Nevertheless by 1801 the tsar’s plans to create a dangerous Northern League had been thwarted by Nelson. The slaughter at the Battle of Copenhagen in April when the British sank the Danish fleet was so terrible and the two navies so evenly matched that Admiral Parker started signalling to Nelson to ‘leave off action’. But Nelson believing, accurately as it turned out, that he could bring the Danes to their knees, put his telescope to his blinded eye so that he could not see his commander’s signal. He continued fighting until the Danes accepted his offer of a truce. The Northern League’s most fearsome weapon, the Danish navy, was now out of the picture, and the League was soon broken up by the assassination of Tsar Paul.

Thus by 1802 Great Britain and France were level pegging, and a peace between the two nations was successfully negotiated: Great Britain could not hurt France by land, and France could not hurt Britain by sea.

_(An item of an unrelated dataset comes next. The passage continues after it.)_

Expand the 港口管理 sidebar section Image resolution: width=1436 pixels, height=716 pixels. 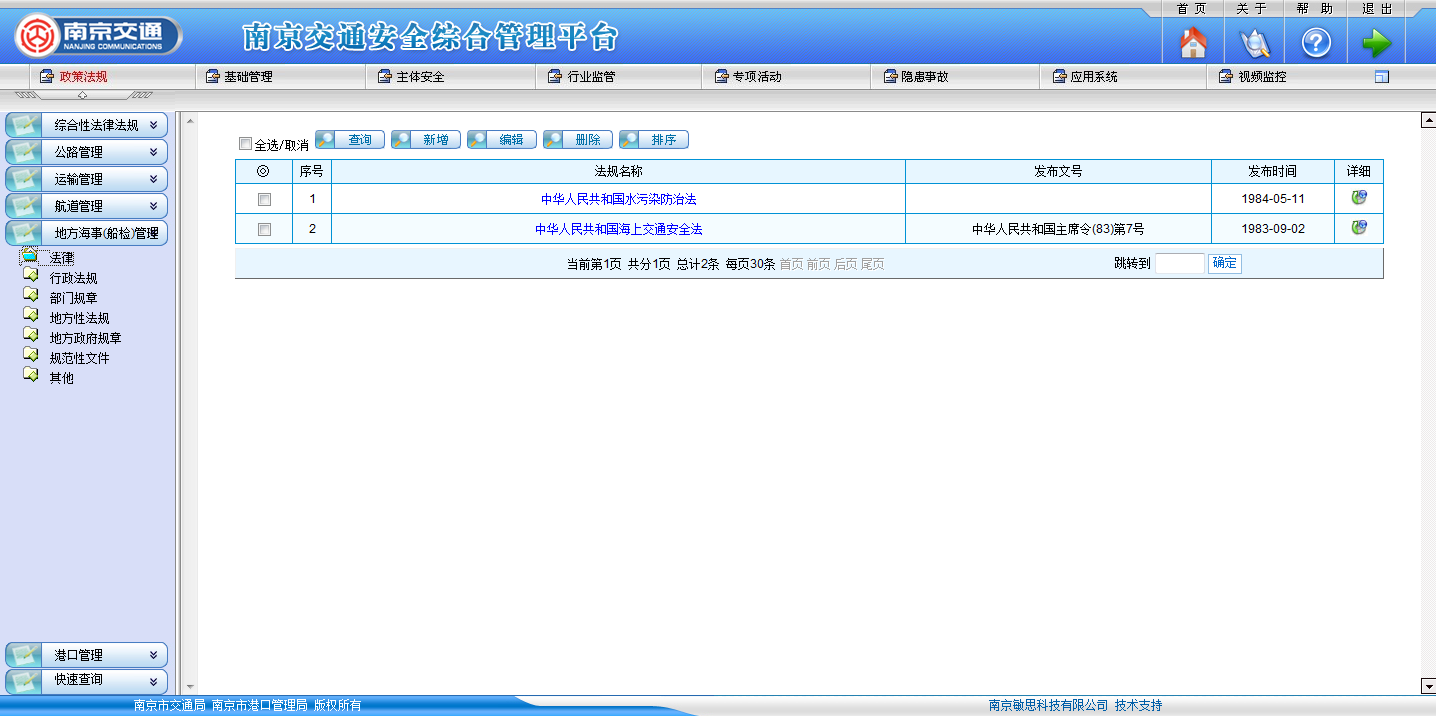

Both nations were utterly weary of war and in March that year the Treaty of Amiens was signed, which accepted the stalemate between the two countries. Britain agreed to recognize the French Republic and to give back all the colonies she had taken from France, apart from Trinidad and Ceylon. Malta was to be returned to the Knights of St John, who were to be under the protection of the tsar.

But the Peace of Amiens was not a peace so much as a truce, which Napoleon made use of to regroup his forces. He illegally annexed Piedmont and Elba to France, moved troops into Switzerland and was still occupying Holland. When in response the British refused to surrender Malta to a Russian protectorate, because of the growing rapprochement between France and Russia, hostilities resumed. But the nature of the conflict had changed. Not only are the wars which raged once more from 1803 to 1815 called the Napoleonic Wars, but the spirit of them was different.

The French revolutionary armies had invaded monarchist countries as an act of self-defence to prevent their enemies crushing the Revolution and restoring the royal family. But, though Napoleon’s armies still claimed that they were recovering the liberty of the people from medieval laws, the Napoleonic Wars were old-fashioned wars of conquest. Bonaparte had drawn the Revolution in France firmly to a close. Not content to merely be military dictator as the first consul for life, in 1804 Napoleon crowned himself emperor in the presence of the pope, and six months later made himself King of Italy.